L.A. City Council declares Marilyn Monroe house a cultural landmark, saving it from destruction

After a year-long battle, Marilyn Monroe’s Brentwood home has been saved from destruction.

On Wednesday, the L.A. City Council unanimously voted to designate the Spanish Colonial-style residence as a historic cultural monument, protecting it from being razed by its current owners.

“We have an opportunity to do something today that should’ve been done 60 years ago. There’s no other person or place in the city of Los Angeles as iconic as Marilyn Monroe and her Brentwood home,” Councilmember Traci Park said in a speech before the vote.

Park, who represents the council’s 11th district, where the property is located, added that she’s planning to introduce a motion to evaluate tour bus restrictions in Brentwood after neighbors complained about unwanted traffic around the estate. She also floated the idea of moving the home to a place where the public could more easily access it.

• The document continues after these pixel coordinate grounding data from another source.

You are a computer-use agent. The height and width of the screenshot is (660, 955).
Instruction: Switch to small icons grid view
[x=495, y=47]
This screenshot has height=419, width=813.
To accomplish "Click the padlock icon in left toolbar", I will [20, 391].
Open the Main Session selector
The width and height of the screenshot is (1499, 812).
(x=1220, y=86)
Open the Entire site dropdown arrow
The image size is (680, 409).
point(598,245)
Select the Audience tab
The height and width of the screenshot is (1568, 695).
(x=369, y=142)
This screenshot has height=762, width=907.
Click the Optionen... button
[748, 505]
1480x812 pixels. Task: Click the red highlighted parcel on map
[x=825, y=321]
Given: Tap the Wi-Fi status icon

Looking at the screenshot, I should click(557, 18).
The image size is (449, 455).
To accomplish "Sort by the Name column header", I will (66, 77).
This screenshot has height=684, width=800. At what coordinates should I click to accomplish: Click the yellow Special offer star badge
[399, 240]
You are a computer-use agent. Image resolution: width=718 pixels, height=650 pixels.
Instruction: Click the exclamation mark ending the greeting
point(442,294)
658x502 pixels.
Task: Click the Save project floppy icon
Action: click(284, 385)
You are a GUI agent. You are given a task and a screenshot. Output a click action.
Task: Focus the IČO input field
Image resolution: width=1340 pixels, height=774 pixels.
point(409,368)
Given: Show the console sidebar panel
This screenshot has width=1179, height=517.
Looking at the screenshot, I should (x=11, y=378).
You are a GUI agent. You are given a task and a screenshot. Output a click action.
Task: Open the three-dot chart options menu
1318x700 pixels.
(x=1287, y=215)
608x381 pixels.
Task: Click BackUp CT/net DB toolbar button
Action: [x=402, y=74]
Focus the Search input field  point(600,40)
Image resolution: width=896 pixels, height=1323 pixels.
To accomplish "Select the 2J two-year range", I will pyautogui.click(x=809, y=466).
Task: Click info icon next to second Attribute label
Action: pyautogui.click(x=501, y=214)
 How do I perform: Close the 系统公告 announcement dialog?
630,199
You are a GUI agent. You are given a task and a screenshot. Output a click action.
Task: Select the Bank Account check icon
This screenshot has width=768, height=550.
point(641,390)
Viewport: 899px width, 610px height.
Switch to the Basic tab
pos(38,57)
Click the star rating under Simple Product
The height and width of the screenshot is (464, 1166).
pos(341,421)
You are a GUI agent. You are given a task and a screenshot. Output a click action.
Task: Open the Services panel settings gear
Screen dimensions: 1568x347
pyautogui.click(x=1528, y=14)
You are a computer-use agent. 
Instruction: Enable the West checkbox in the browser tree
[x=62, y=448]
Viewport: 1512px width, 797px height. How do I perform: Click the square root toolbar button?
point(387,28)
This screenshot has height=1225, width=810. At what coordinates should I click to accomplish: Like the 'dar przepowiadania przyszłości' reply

“To lose this piece of history, the only home that Monroe ever owned, would be a devastating blow for historic preservation and for a city where less than 3% of historic designations are associated with women’s heritage,” Park said.

The battle over the home on 5th Helena Drive has been brewing since last summer, evolving into a greater discussion of what exactly is worth protecting in Southern California — a region chock-full of architectural marvels and Old Hollywood haunts swirling with celebrity legend and gossip.

Monroe fans claimed the residence is an indelible piece of Hollywood history; the actress bought the house for $75,000 in 1962 and died there of an apparent overdose six months later, making it the last home she ever occupied.

The homeowners claimed the house has been remodeled so many times over the years that it bears no resemblance to its former self. They also said it has become a neighborhood nuisance as tourists and fans flock to take pictures outside the property.

The saga started when heiress Brinah Milstein and her husband, reality TV producer Roy Bank, bought the property for $8.35 million and immediately laid out plans to demolish it. They owned the property next door and wanted to expand their estate.

The couple obtained a permit but soon ran into opposition, as historians, Angelenos and Monroe fans jumped in to protest the planned demolition. Councilmember Park said she received hundreds of calls and emails urging her to take action.

The next day, she held a news conference, while sporting red lipstick and short blond hair in a nod to Monroe, giving an impassioned speech urging the City Council to designate the home as a landmark.

In the months after, the landmark application slowly advanced, first receiving approval from the Cultural Heritage Commission and then from the Planning and Land Use Management Committee.

In the meantime, Milstein and Bank were barred from demolishing the home. Milstein addressed the Cultural Heritage Commission directly in January in an effort to sway its decision.

“We have watched it go unmaintained and unkept. We purchased the property because it is within feet of ours. And it is not a historic cultural monument,” she said at the time.

In an attempt to halt the landmark designation process, they sued the city in May, claiming that officials acted unconstitutionally in their efforts to designate the home as a landmark and accusing them of “backdoor machinations” in trying to preserve a house that doesn’t meet the criteria for status as a historic cultural monument.

“There is not a single piece of the house that includes any physical evidence that Ms. Monroe ever spent a day at the house, not a piece of furniture, not a paint chip, not a carpet, nothing,” the lawsuit says.

A judge denied the claim in June, calling the suit an “ill-disguised motion to win so that they can demolish the home and eliminate the historic cultural monument issue,” according to ABC 7.

The City Council vote was originally set for June 12, but Park requested a postponement, citing the recent court decision and pending litigation, as well as ongoing discussions between the city attorney’s office and the property owners.